[Item-finding records]
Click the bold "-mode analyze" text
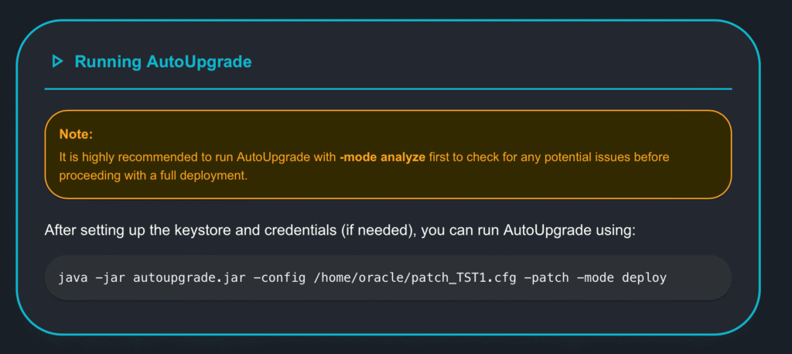Viewport: 792px width, 354px height. [x=382, y=157]
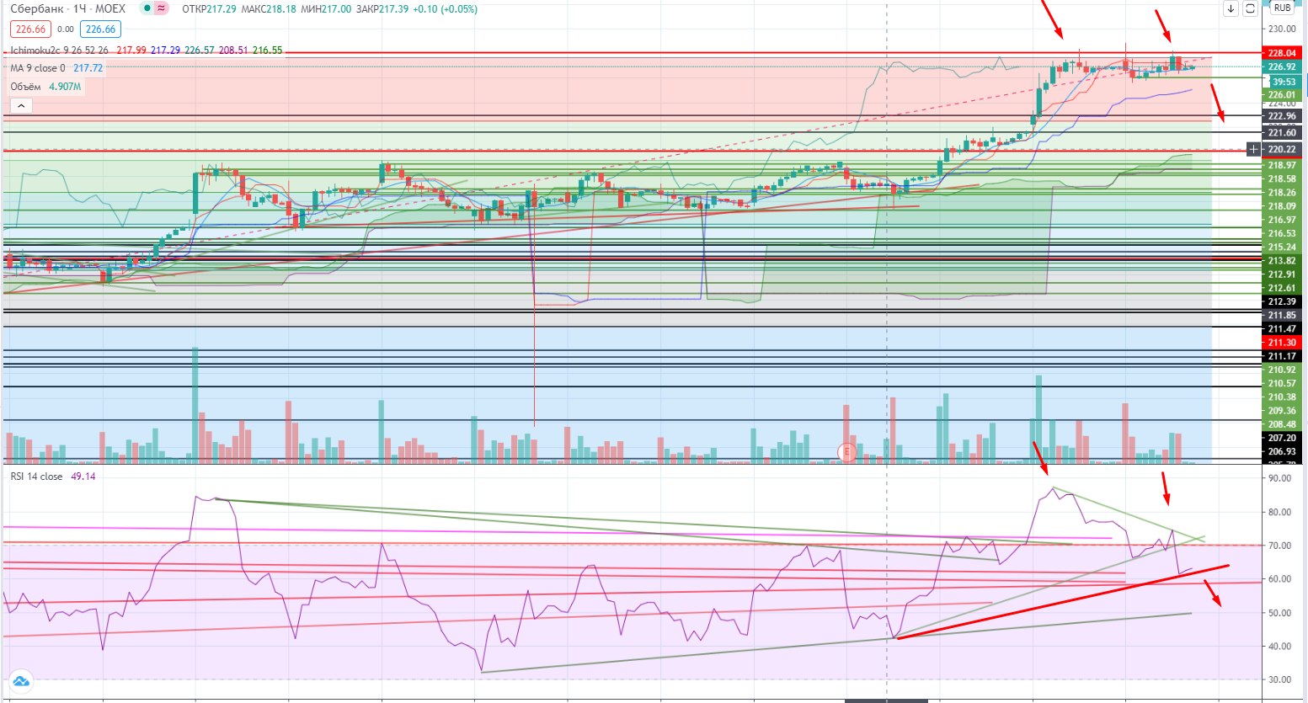Click the pink approximate-data icon next to MOEX

coord(161,8)
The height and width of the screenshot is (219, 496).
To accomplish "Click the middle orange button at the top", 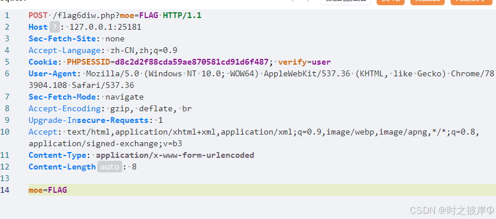I will (427, 2).
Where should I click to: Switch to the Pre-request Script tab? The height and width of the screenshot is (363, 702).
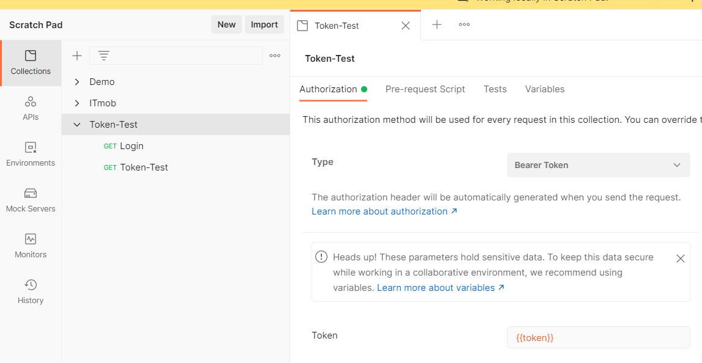coord(425,89)
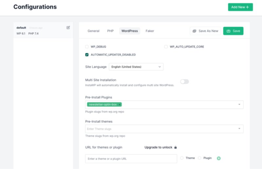
Task: Select the Plugin radio button
Action: click(199, 158)
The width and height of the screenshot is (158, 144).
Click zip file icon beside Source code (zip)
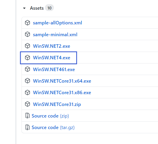(x=27, y=116)
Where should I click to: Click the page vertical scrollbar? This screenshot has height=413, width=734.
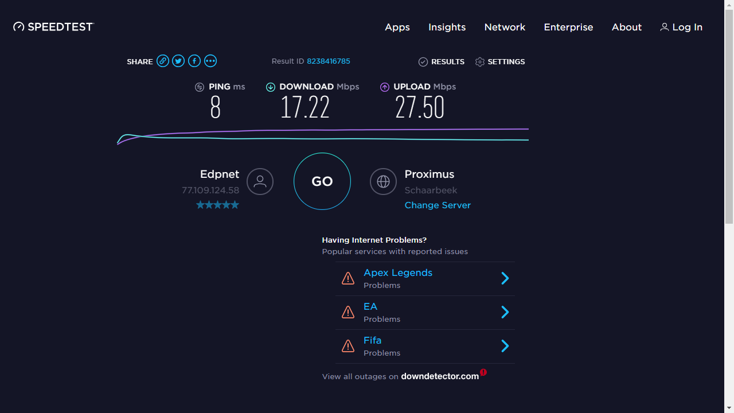pyautogui.click(x=729, y=115)
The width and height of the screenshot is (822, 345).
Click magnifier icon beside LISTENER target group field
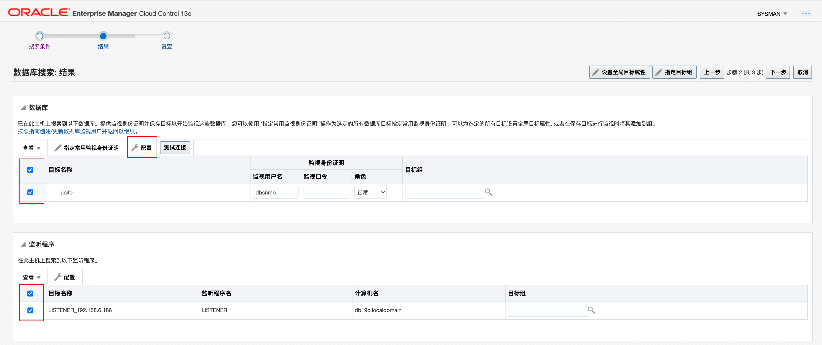591,310
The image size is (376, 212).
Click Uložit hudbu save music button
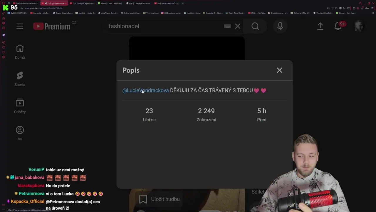point(160,199)
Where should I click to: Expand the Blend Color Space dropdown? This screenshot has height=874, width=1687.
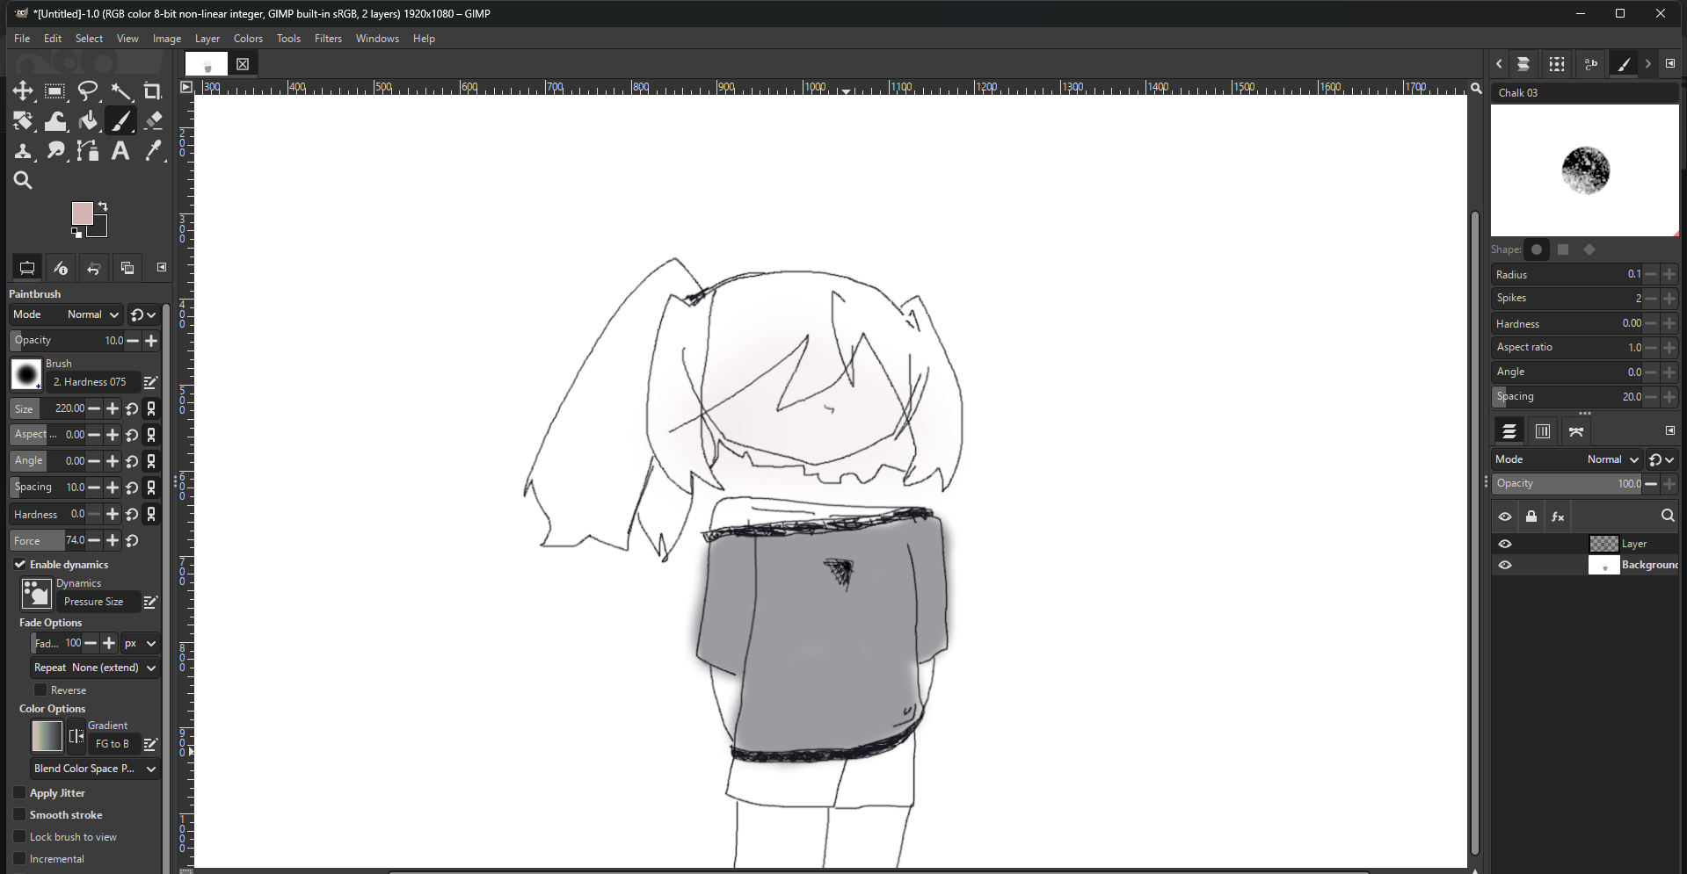95,769
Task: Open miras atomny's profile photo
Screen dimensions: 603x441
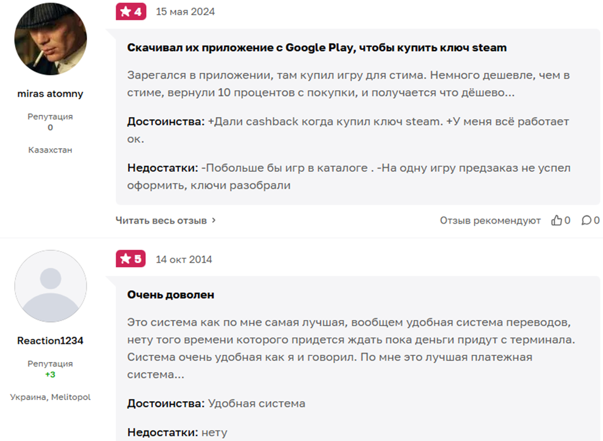Action: pos(51,39)
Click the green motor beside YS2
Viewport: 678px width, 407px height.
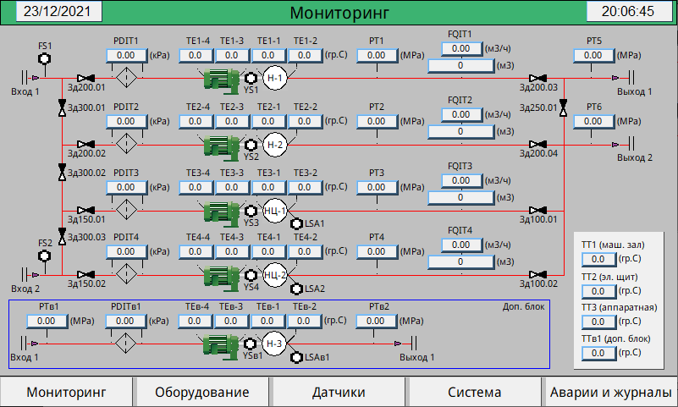pyautogui.click(x=222, y=146)
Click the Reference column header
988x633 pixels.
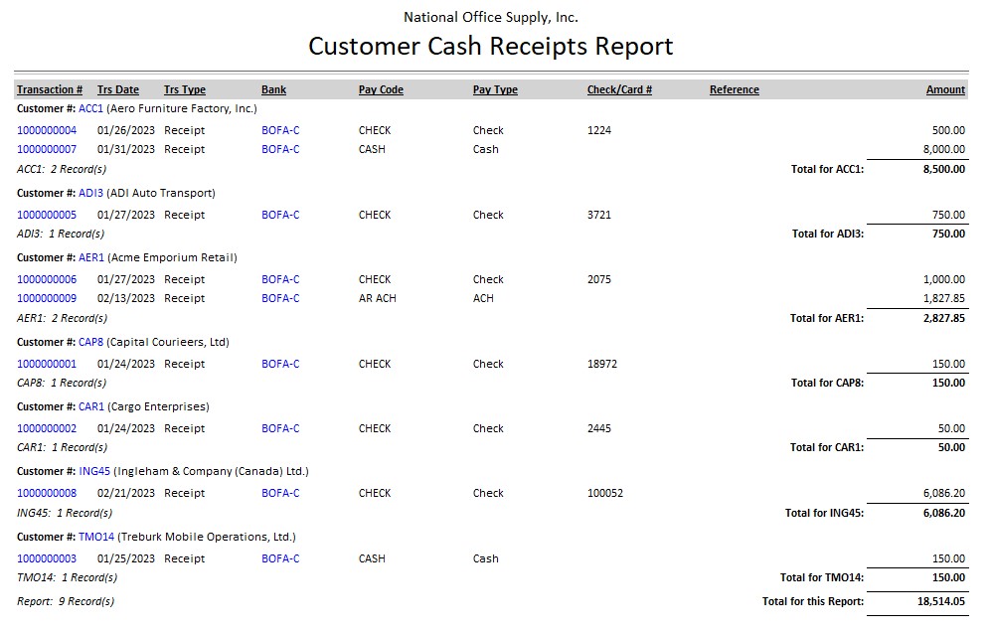[x=734, y=89]
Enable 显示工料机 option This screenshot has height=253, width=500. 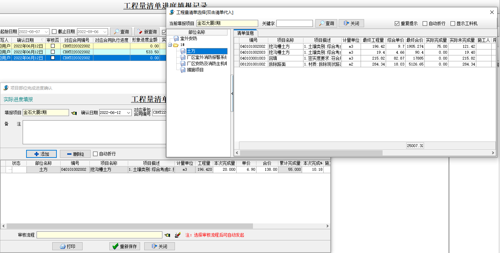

PROBLEM TO SOLVE:
Turn the records into a JSON list of strings, one string per line, starting at the line that contains "Where should I click to: Click" and ending at the line that contains "point(160,199)". Leave out blank lines and the pictures.

TASK ANSWER:
[
  "Where should I click to: Click the page vertical scrollbar? This screenshot has height=413, width=734.",
  "pyautogui.click(x=729, y=115)",
  "The width and height of the screenshot is (822, 345).",
  "Click magnifier icon beside LISTENER target group field",
  "591,310",
  "The image size is (376, 212).",
  "Click Uložit hudbu save music button",
  "point(160,199)"
]